▸ Problem description
Everything from the line containing "Instruction: Click the @incelReplies handle" to the end of the listing is to be set down exactly, both ends included, and nothing before it.

▸ Extracted records

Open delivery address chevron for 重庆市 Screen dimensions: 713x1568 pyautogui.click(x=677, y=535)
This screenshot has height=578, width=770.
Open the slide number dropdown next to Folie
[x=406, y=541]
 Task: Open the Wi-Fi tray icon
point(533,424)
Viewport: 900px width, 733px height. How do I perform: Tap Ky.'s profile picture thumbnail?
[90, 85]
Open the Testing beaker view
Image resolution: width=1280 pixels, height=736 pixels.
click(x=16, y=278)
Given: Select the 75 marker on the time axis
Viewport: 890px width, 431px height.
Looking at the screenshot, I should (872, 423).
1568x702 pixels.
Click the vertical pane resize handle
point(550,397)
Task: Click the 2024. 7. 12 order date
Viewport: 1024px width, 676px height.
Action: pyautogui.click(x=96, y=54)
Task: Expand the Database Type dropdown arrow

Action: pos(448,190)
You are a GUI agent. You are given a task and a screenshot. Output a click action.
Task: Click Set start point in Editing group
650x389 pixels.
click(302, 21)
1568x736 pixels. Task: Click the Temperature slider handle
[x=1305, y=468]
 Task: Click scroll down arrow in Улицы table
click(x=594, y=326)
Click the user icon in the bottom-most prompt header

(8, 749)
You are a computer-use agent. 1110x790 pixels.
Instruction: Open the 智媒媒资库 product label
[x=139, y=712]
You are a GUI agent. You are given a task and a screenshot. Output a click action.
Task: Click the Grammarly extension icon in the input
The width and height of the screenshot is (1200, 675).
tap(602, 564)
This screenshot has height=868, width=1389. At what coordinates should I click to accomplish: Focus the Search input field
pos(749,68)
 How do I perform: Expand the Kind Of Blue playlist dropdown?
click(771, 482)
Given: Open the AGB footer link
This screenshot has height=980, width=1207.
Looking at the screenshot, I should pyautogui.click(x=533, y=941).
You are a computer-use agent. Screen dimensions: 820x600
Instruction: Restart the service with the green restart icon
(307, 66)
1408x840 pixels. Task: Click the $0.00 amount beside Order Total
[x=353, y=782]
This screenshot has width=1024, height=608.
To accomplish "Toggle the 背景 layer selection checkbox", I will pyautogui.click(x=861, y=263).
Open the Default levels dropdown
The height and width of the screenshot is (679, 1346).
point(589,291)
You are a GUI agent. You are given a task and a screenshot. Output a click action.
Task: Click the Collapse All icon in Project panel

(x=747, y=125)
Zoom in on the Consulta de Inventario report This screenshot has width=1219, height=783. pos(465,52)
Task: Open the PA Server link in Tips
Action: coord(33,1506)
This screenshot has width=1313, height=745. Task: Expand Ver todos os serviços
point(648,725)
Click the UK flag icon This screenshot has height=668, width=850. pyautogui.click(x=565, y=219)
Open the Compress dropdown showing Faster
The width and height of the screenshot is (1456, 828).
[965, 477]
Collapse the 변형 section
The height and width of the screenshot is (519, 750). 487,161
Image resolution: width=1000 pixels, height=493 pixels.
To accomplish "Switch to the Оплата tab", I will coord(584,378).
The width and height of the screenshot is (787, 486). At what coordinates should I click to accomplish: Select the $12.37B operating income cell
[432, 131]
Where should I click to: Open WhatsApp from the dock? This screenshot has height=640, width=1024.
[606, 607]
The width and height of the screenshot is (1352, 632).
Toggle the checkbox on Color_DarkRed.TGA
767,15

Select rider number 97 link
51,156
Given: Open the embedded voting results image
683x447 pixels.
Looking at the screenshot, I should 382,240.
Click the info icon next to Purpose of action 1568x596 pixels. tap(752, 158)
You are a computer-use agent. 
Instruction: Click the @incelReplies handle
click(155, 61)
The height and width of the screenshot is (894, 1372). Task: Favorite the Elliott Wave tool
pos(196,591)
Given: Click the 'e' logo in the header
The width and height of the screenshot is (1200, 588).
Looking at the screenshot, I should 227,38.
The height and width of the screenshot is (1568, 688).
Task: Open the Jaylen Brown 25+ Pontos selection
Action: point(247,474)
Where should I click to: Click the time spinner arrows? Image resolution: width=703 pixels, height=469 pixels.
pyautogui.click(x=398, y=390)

▸ Expected output
Instruction: Click the @incelReplies handle
click(155, 61)
The height and width of the screenshot is (894, 1372). Task: Favorite the Elliott Wave tool
pos(196,591)
Given: Click the 'e' logo in the header
The width and height of the screenshot is (1200, 588).
Looking at the screenshot, I should 227,38.
The height and width of the screenshot is (1568, 688).
Task: Open the Jaylen Brown 25+ Pontos selection
Action: point(247,474)
Where should I click to: Click the time spinner arrows? Image resolution: width=703 pixels, height=469 pixels.
pyautogui.click(x=398, y=390)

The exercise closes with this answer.